ゆめうつつ

刀剣乱舞・文豪とアルケミスト関連の二次小説。主にコメディ中心。

不安 ~堀川・和泉守~

「国広、お前あいつにだけちょっと違う態度とるよな。なんかよそよそしいっつうか、態度が明らかに冷たいよな」

 外で洗濯を干していると、シーツを手渡されながら兼さんに突然そう言われた。堀川はシーツを竿に広げながら何気なく聞き返した。

「誰の事?」

「ほら、三日月宗近

 その名を聞いた瞬間、胸の奥が少し軋んだ。

「そう? そんなことないと思うけど」

 笑え。いつものように笑わないと。動揺を見破られる。

 でも兼さんは僕の心の奥を見透かすように笑いもせずじっと見つめていた。

「無理しなくていいんだよ。お前がそんな風に笑う時は心の中に何かを抱えてる時だ」

 干したシーツを浮き上がらせた風は、兼さんの長い髪をもなびかせる。

「だけどよ、俺はお前の相棒だろ。言いたくなけりゃ言わなくてもいい、だがな、俺にまで嘘をついた顔を見せるな」

 お見通しか。隠すのはうまいはずなのに、わかってしまうほど僕は心が揺れ動いていたわけか。

 堀川は知らぬうちに口が言葉をこぼしていた。

「・・・不安なんだ」

「不安、何がだ」

 堀川は風に気持ち良く翻るシーツを見つめながらつぶやいた。

「あの人は僕の兄弟に興味を持っている。現世の事に対してどこか浮世めいた感じを見せるあの人が、唯一執着するのが兄弟、山姥切国広なんだよ」

「ああ、確かによくあいつのことを追いかけているような気はするが、そこまで気にするようなことか?」

「あの人の瞳の中にある月はなんか心を不安定にさせるんだ。自分の信念が正しいのか、その判断をわからなくさせる」

 あの時、三日月宗近の首筋に自身の刀を突きつけて、間近でその瞳を覗いた。危うく引き込まれそうになった。囚われたらもうきっと逃れられない。
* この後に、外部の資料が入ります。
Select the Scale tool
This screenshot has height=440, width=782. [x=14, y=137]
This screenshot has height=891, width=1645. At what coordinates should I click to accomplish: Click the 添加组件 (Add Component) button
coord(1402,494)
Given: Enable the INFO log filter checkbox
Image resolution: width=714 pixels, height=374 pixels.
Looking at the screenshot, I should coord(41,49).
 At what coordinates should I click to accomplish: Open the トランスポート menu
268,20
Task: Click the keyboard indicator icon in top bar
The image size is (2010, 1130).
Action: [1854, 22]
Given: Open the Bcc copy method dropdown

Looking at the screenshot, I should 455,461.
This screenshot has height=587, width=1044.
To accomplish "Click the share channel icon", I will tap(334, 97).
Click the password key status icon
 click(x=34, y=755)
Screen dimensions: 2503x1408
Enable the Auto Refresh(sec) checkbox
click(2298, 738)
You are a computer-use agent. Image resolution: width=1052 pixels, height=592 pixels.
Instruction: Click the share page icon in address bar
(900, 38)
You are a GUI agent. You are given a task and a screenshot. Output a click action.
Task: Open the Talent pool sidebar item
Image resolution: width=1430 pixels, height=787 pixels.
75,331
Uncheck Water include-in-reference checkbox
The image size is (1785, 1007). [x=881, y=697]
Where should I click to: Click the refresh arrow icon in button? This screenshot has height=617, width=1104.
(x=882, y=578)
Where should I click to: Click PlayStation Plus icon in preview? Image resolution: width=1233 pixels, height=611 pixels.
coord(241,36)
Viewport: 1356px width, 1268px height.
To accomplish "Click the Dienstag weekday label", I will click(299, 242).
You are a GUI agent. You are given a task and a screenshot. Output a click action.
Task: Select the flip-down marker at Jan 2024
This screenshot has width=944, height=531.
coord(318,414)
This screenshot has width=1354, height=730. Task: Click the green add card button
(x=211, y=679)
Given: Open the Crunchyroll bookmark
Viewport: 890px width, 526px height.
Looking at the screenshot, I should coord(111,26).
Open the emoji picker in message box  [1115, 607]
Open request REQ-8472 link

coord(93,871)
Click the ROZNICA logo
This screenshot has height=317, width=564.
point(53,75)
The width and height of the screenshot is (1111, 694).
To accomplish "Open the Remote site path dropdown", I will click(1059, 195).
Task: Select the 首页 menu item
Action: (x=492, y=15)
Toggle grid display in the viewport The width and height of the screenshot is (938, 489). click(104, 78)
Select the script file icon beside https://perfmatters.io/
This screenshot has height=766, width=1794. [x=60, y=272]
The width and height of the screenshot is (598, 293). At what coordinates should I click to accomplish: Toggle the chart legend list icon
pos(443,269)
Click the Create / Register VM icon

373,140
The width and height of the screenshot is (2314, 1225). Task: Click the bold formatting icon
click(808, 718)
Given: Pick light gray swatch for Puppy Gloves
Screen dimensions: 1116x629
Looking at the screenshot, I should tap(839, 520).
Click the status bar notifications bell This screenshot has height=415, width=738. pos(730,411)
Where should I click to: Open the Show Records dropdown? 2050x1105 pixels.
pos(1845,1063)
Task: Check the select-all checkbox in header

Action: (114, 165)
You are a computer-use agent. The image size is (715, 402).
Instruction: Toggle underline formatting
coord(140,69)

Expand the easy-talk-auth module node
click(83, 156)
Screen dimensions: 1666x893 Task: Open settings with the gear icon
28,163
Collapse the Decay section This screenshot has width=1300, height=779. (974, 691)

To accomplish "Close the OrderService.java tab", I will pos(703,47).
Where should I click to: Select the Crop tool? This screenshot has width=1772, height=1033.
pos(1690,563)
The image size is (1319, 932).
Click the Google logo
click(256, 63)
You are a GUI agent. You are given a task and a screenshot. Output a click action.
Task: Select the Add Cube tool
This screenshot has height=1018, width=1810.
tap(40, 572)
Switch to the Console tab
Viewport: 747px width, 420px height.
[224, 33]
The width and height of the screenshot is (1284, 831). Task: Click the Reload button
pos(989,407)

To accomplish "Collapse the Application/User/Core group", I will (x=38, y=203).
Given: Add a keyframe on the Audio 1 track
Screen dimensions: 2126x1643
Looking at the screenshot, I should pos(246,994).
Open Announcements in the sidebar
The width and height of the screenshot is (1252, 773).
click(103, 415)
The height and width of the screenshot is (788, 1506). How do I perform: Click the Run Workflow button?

 だからなのか、兄弟は彼から逃げている。無意識にどこかで恐れながら。

「僕はあの人を兄弟に近づけていいのか、わからない。だから」

「おまえは兄弟と会えてすごくうれしそうだったものなあ」

 兼さんの大きな掌が頭にのせられた。ぽんぽんと軽く頭を叩かれる。

「だって、僕を受け入れてくれたんだよ。本当に国広の刀かわからないのに」

 山伏兄さんも山姥切も、ただ微笑んで手を差し伸べてくれた。当たり前のように兄弟と呼んで呼び合える、それがただ嬉しい。

 そこに至るまでいろんな葛藤はあったけれど、でも今はこの関係を守りたい、壊したくない。

 だから、兄弟を危険にさらす可能性のあるものは近づけたくない。たとえそれが天下五剣であろうとも。

「だがな、国広。もし山姥切の奴が三日月を受け入れようとしたら、お前はどうするんだ?」

 ふっと目を見開いて兼さんを見つめると、堀川はさびしそうに微笑んだ。

「兄弟が選んだなら、僕は黙って認めるよ。それは僕が止めていいことじゃないもの」

 たとえ誰かを選んでも、同じ国広としての絆は変わらない。きっと。

 兄弟として対峙したあの時、差し出された手。

 よろしく兄弟、とぶっきらぼうに言いながらも、その手のひらはとても暖かかった。

「でももし傷つけるのであれば、僕は絶対に許さない」

「・・・そういうところは昔からかわんねえよな、お前は」

「兼さんだって、土方さんのことになると夢中になるじゃない」

「そりゃ、としさんは俺の憧れだしな・・・って俺のことはいいだろ!」

 赤くなって怒りだした兼さんを笑いながら堀川は上を見上げた。冬の気配をまとった空はどこまでも遠く澄んでいる。

 そばにいて、そばにいられて、こんな平和な時間がずっと続けばいいのにと思った。

 

 兄弟と三日月の件についての堀川君の気持ちの話。

 出自の不安定さゆえに、兄弟たちへ危害を加える者は許さない。

 でも山姥切も山伏もちゃんと同じ刀派として堀川君のこと大事にしている。

 山伏さんはこの件に関して察してはいるけれど、何事にも修行というスタンスなので、笑って見守っている感じ。堀川君ほどは警戒してないでしょうし。でも兄弟たちが危なくなればきっと駆けつけて容赦はしない。